- Exercise task -
List every line in the rows below that contains the word "wrench", matching case exactly.

BEGIN Records supplied

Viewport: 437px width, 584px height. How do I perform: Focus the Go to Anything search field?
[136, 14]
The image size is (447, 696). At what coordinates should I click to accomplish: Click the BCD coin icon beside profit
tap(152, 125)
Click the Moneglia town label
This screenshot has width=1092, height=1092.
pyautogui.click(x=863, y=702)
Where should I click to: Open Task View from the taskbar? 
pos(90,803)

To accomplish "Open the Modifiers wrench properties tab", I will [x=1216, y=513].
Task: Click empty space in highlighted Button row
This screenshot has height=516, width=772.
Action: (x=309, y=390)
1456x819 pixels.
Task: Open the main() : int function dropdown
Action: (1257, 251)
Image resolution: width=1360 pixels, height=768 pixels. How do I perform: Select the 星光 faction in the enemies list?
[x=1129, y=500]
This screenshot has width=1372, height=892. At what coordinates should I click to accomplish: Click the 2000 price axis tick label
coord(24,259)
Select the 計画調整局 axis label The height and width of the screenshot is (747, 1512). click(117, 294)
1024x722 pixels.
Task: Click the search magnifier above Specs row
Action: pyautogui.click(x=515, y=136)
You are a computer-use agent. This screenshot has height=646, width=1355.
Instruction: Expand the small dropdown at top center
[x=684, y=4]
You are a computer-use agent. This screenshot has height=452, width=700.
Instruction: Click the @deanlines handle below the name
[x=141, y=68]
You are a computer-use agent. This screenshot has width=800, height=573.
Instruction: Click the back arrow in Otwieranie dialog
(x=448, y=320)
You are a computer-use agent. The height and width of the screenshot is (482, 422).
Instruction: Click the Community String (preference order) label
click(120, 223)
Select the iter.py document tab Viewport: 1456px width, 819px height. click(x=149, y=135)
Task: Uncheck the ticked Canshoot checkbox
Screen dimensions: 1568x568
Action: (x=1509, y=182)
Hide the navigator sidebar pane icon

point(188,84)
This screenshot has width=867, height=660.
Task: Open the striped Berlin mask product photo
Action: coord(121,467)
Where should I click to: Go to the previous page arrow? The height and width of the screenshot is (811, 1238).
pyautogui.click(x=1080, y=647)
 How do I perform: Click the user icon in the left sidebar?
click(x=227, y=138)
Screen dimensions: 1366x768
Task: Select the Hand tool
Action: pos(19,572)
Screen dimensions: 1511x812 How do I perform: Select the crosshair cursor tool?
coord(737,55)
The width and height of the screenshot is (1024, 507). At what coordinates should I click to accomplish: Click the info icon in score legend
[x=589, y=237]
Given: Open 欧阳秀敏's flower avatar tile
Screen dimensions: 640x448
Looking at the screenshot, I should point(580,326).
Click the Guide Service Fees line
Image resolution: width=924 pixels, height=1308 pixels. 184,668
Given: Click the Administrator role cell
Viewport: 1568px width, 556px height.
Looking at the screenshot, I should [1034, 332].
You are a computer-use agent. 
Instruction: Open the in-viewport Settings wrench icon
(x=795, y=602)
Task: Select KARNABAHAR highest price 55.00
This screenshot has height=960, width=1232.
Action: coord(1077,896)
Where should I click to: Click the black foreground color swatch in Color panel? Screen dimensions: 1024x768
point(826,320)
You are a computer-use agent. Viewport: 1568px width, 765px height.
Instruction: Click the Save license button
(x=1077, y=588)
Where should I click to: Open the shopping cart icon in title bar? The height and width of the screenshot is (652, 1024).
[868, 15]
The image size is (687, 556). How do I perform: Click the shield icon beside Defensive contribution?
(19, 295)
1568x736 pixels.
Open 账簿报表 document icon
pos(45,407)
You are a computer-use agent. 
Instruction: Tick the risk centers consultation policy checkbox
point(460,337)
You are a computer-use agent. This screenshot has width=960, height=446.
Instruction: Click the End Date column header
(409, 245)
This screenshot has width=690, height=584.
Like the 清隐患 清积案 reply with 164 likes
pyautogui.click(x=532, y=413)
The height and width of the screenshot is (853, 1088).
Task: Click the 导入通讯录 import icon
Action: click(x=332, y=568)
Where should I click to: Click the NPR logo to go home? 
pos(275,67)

END Records supplied

- Answer to this exercise -
To accomplish "Open the Modifiers wrench properties tab", I will [x=1216, y=513].
Instruction: Open the in-viewport Settings wrench icon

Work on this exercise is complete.